━━ Entries supplied

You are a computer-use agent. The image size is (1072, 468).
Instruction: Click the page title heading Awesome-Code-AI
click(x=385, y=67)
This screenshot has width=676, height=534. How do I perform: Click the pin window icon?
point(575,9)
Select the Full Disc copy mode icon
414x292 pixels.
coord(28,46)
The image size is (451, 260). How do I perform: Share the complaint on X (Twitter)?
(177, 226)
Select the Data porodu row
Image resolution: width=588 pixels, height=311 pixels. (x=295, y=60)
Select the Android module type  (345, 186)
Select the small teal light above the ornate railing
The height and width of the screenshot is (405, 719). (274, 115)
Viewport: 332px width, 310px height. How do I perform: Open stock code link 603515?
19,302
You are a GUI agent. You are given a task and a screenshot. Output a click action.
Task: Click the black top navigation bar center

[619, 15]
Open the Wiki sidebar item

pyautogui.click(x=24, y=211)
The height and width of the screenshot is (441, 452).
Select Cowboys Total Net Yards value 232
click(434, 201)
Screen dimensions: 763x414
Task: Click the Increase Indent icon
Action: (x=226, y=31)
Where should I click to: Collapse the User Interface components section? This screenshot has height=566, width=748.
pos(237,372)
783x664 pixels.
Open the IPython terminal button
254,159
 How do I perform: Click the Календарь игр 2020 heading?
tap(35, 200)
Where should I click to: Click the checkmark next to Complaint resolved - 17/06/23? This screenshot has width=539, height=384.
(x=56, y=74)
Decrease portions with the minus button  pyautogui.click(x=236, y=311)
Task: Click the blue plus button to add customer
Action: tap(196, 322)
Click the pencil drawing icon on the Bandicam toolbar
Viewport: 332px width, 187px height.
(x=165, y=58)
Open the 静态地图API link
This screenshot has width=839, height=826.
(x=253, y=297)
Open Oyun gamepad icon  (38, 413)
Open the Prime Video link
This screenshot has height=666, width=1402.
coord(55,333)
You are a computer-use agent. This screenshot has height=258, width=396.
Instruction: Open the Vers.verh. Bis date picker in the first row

━━━━

__Assigned task__:
Look through the entries above and copy each line that has "computer" in it.

__Exercise result__:
You are a computer-use agent. The image size is (1072, 468).
You are a computer-use agent. This screenshot has height=258, width=396.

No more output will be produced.